But let’s stay with the half-light of breaking dawn. Night shadows still linger in the garden before the full light of day has dawned. That empty tomb and those what ifs? What if this deep magic is true? If only it could be! What a difference it would make to our lives. What a new perspective it would bring to the world. Wouldn’t it be wonderful to have a hope to live and die by? I think many of us are living in this twilit kind of world a lot of the time: puzzled, but open to what could happen; feeling for God in the dark, if only we knew where we might find him; not expecting too much of life yet wishing we could have hope and envying those who do.
Easter is the answer to that search. It changes everything. I can’t prove to you that the tomb was empty and that Jesus rose from the dead. But there is evidence that has touched the lives of people down the centuries, convinced them that the resurrection changes everything, that what happened in that garden matters more than any other event in human history. This has been going on ever since the days of Mary Magdalen and Peter and John who were the first to come to that garden before dawn on Easter Day. It has been happening across history in every place under the sun. It happens today. And it’s why I am here as a priest speaking to you about it on this Easter morning.
What evidence? I mean that the resurrection of Jesus touches lives and transforms them. It really does. I was brought up in London in the 1950s in an entirely secular family. I was a chorister and that played a key part in my formation. But I became a convinced Christian as a schoolboy because I saw the difference faith was making in my friends, a faith clearly rooted in the cross-and-resurrection of Jesus. It wasn’t just a matter of ideas and beliefs. It was being lived out in front of me with hope and love and real joy. I was profoundly moved by it. I still am as I look back more than half a century. That kind of evidence spoke for itself. And as I read the New Testament I saw that this was how the truth of the resurrection began to take hold on people across the world. In St John’s story, we can see it as a journey from darkness through twilight into the full light of day, from the grief and puzzlement of the disciples in the garden to the joyful meeting with the risen Jesus when he calls Mary by her name and she recognises him and acclaims him as her Lord.
All of us are somewhere on this journey of faith and hope, somewhere between the shadow of death and the full light of resurrection. So let me say something specifically to those of you who are being baptised and confirmed this morning. In a sense, you are standing by the empty tomb where those disciples stood on the first Easter Day. Ahead of you lies a lifetime of discovery – finding in your own experience what it means to say that Jesus is Lord and to live by his light of life. At times, the light will be strong and steady, a sun high in the sky to brighten your days and strengthen you to travel well. At other times it will be more like a fragile candle flame, a precarious light amid the encircling gloom where we see just enough to put one step in front of the other on the rough steep path of faith and discipleship. What matters is your memory of today and the empty tomb and your baptism in the risen Christ that change everything and remind us he is risen. Easter faith is his gift to you today, and a hope that I pray never dies. And because he loves you to the end, he will see you through to the end when travelling days are done and you will see him face to face.
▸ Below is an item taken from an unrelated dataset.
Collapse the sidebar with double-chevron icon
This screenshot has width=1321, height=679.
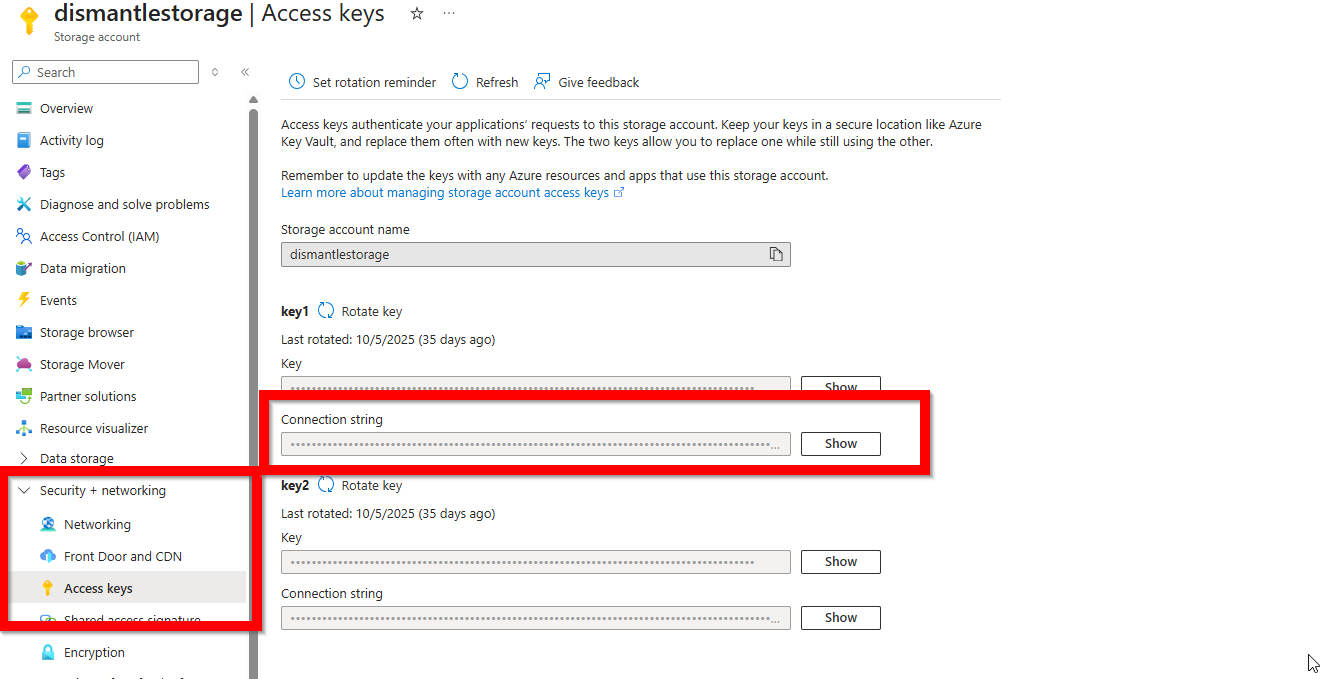[245, 72]
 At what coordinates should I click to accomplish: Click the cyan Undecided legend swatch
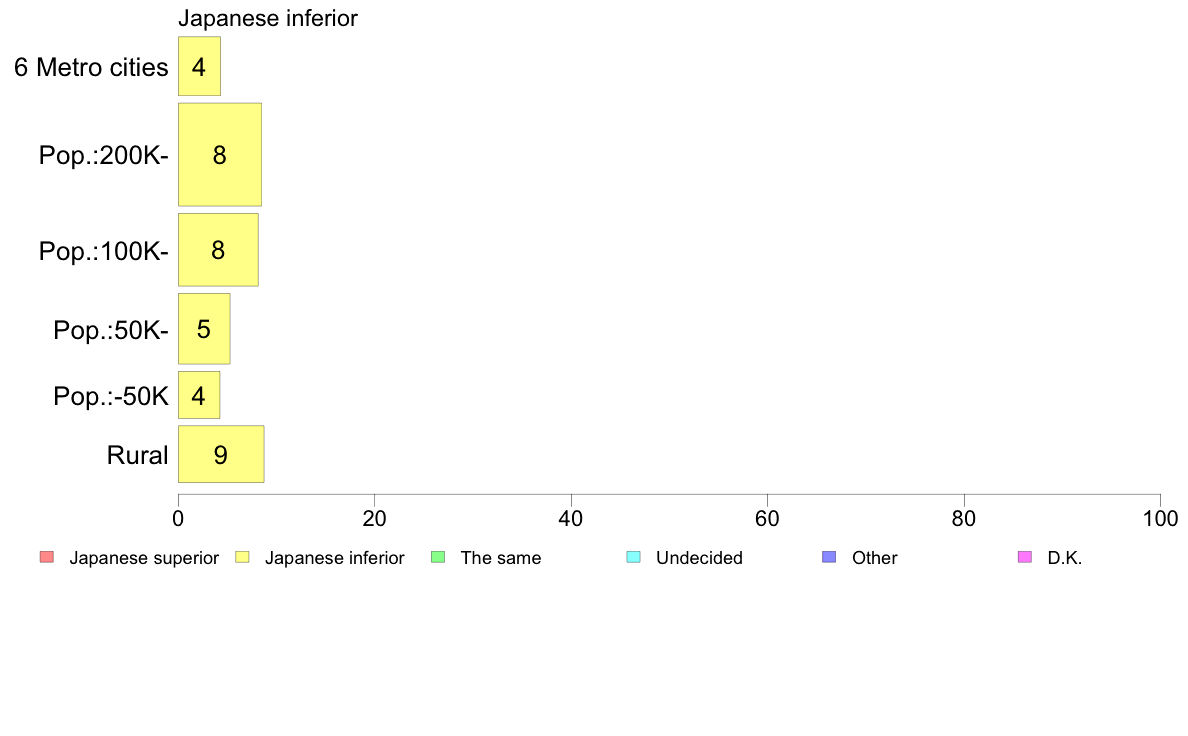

Such small beginnings in that garden before dawn; such big truths for those first witnesses to grasp hold of and take to others; such great hopes welling up within us, such dreams that are dreams no more but the fulfilment of everything we have longed for. This is resurrection. This is Easter. This is what it means to be truly alive. Can there be any day but this? So let there be flowers and songs and feasting and fun, and most of all, alleluias without end.